PASSAGE SHOWN:
"""
Frankie Montas delivers a pitch against the Los Angeles Angels of Anaheim at the Coliseum on March 31, 2019 in Oakland, California. (Chris Victorio | Special to S.F. Examiner)

Frankie Montas delivers a pitch against the Los Angeles Angels of Anaheim at the Coliseum on March 31, 2019 in Oakland, California. (Chris Victorio | Special to S.F. Examiner)

Frankie Montas extends A’s starters’ streak, earns win over Angels

Oakland A’s starter Frankie Montas’ splitter helps him carry success from spring into 2019 debut

OAKLAND — When Lou Trivino finished off the seventh inning by striking out Tommy La Stella, the first man out of the dugout — leaping and screaming and hugging — was Frankie Montas.

After a season where he stepped in unexpectedly and bolstered a decimated Oakland Athletics rotation, Montas had gone six-plus innings against the Los Angeles Angels of Anaheim in his 2019 debut, allowing just three hits and one run, but couldn’t get an out in the seventh, allowing a leadoff double to Justin Bour.

Trivino — the A’s setup man — preserved the lead for Montas, who, after a sparkling spring, earned the 2-1 win over the visiting Angels, using his fastball, slider and newly-acquired splitter to strike out six. In the process, he became the fourth straight Oakland starter to go at least six innings, and at least for his first outing of the year, proved his eye-opening spring training numbers weren’t a fluke.

“From spring training, the expectations are, ‘This is what you can do,’” said A’s pitching coach Scott Emerson. “I think he understand: This is what I can do; I can use both sides of the plate with my fastball; I don’t have to sit back and throw all fastballs, and I can pitch. This spring training, and today, I think we’ve seen him pitch.”

In five games this spring (not including his three scoreless innings of relief against the Giants last week), Montas allowed a single earned run on 11 hits and five walks in 16 innings, striking out 16. On Sunday, he helped the A’s win three of four from the Angels, and extended the Oakland starting rotation’s scoreless innings streak to 25 2/3.

After emerging as a top prospect with the Chicago White Sox, Montas had his career stalled by a rip resection to aleviate thoracic outlet syndrome, missing all of 2016. His 2017 with the A’s was a mess, with a 7.03 ERA in 32 innings.

Montas started 11 games last season, and was optioned to Triple-A three times as Oakland struggled to piece together a starting rotation due to injury and attrition. When he was up, he acquitted himself well, with a 3.88 ERA and 43 strikeouts in 65 innings.

Montas’s stint with the A’s in 2018 was the closest he’d come to sustained big league success, but Emerson realized Montas had a deficiency: He had a changeup, but rarely used it.
"""
RECORDED INFORMATION:
"""
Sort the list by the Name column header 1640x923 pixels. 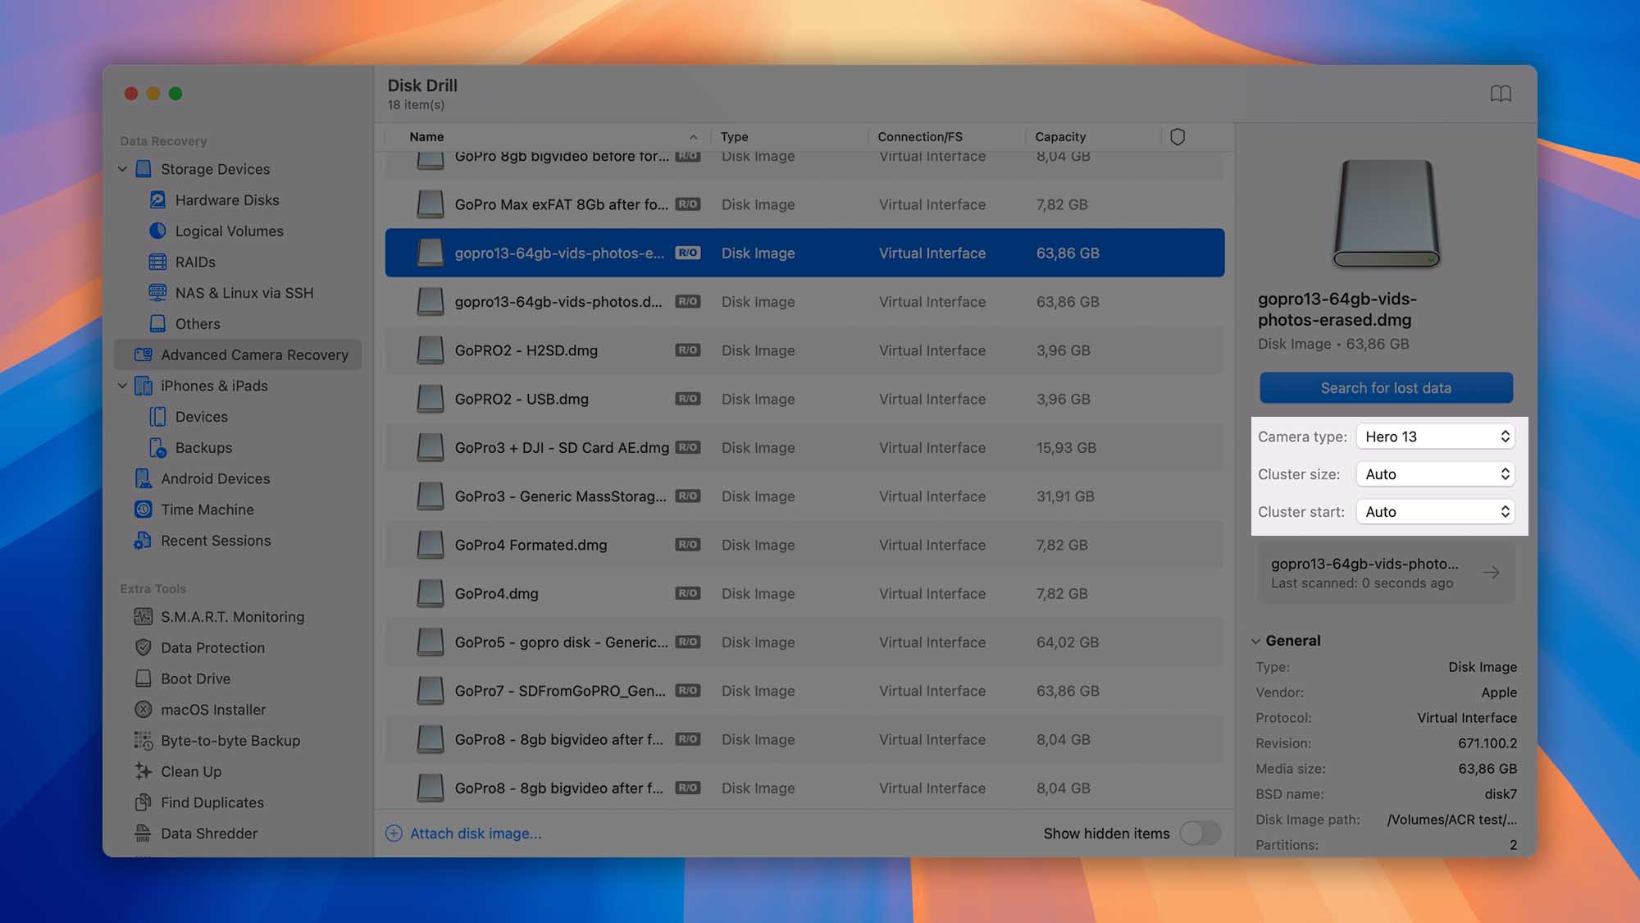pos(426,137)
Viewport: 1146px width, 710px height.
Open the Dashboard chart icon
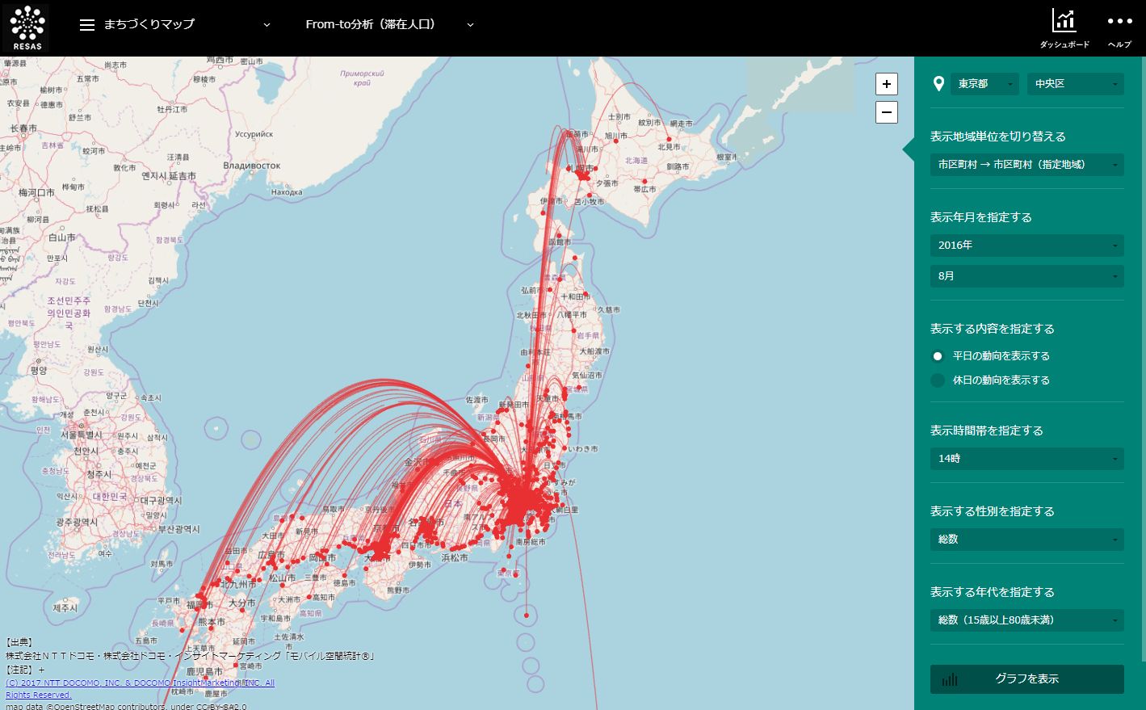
"""
WRITTEN TASK 1:
Answer these questions using the article on Frankie Montas:
(a) Who struck out Tommy La Stella to end the seventh inning?
(b) What ERA did Montas post with the A's in 2017?
(c) How many strikeouts did Montas record in his 65 innings last season?
WRITTEN TASK 2: Carry on the article on Frankie Montas from the point where it stops.
The listing plays no role in this work.

TASK RESULT 1:
(a) Lou Trivino
(b) 7.03
(c) 43

TASK RESULT 2:
“When guys have a changeup, and they throw it three or four percent of the time, they obviously don’t have enough confidence in it, because they’re not throwing it,” Emerson said. “I talked to him: ‘It’s a weapon you have to use, as a changeup. If you don’t use the changeup, let’s go to the split, see if you feel comfortable with it.’”

Montas tinkered with the pitch during his offseason bullpen and catch sessions. Before his first, Emerson called him to make sure he incorporated the pitch, and he threw five or six. It wasn’t until spring training that he began to sharpen it, throw it more often and use it off his near-triple-digit two-seam fastball and 90-mph slider.

“I think what’s made him kind of who he is now is adding the split-finger, and being a true three-pitch mix guy with the slider, and having command of all those pitches,” manager Bob Melvin said after Montas’s final start of the spring against the San Francisco Giants. “He’s a little bit of a different guy that we’ve seen the last couple years.”

Along with his strikeouts on Sunday, he got nine groundouts, using that splitter to pitch to contact and getting hitters to roll over. After allowing a leadoff double to Kole Calhoun and hitting Mike Trout in the first by working too quick and opening up early, he retired 14 straight, including nine on ground ball outs and one double play to get out of the first.

“He was a little amped to begin with, kind of missing arm side a little bit,” Melvin said. “Had good velo, obviously, then [catcher Nick] Hundley did a good job, threw a couple of splits that made him get his arm across his body, got the double play, and he was on his way.”

Montas used the splitter 17 times on Sunday, getting four swings and misses, two called strikes and five balls put in play, with four groundouts and a pop out.

“I feel like the splitter has made a big difference,” Montas said. “Now, I have three plus pitches, and hitters had to worry about the fastball and the slider; now they have to worry about the splitter, too. It’s better when a hitter has to worry about three pitches, than two.”

Meanwhile, the A’s loaded the bases twice and came up empty, but took a 1-0 lead on a 388-foot solo homer in the fourth by Khris Davis. Oakland (3-3) took a 2-0 lead over the Angels (1-3) when a one-out double by Marcus Semien in the fifth was cashed in by a Matt Chapman RBI single to left.

Montas gave up the starting rotation’s scoreless-innings streak with a 1-0 solo home run by Calhoun with two outs in the sixth, cutting the Oakland lead to 2-1. He bounced back by blowing a 96.4 mph fastball by Mike Trout for an inning-ending strikeout. Trivino, Joakim Soria and Blake Treinen — for his third day of work in a row — finished things off, with Treinen getting his second save in as many days. There was no one more grateful in the dugout than Montas, who came out after 77 pitches.

“Every starter here, if you hit the seventh inning, and you come out of the game for some reason and leave guys on base, you feel real comfortable,” Montas said. “Our bullpen, I would say, is the best. I know Lou’s going to save me.”

Extra Bases

— Melvin said that it may only take one or two good at-bats for Ramon Laureano to get going, as the center fielder started the season hitting just .118. After a day off, playing just the ninth inning in center on Saturday, Laureano led off the bottom of the fifth with an eight-pitch at-bat that ended with a line-drive single to center. That knock snapped an 0-for-9 streak.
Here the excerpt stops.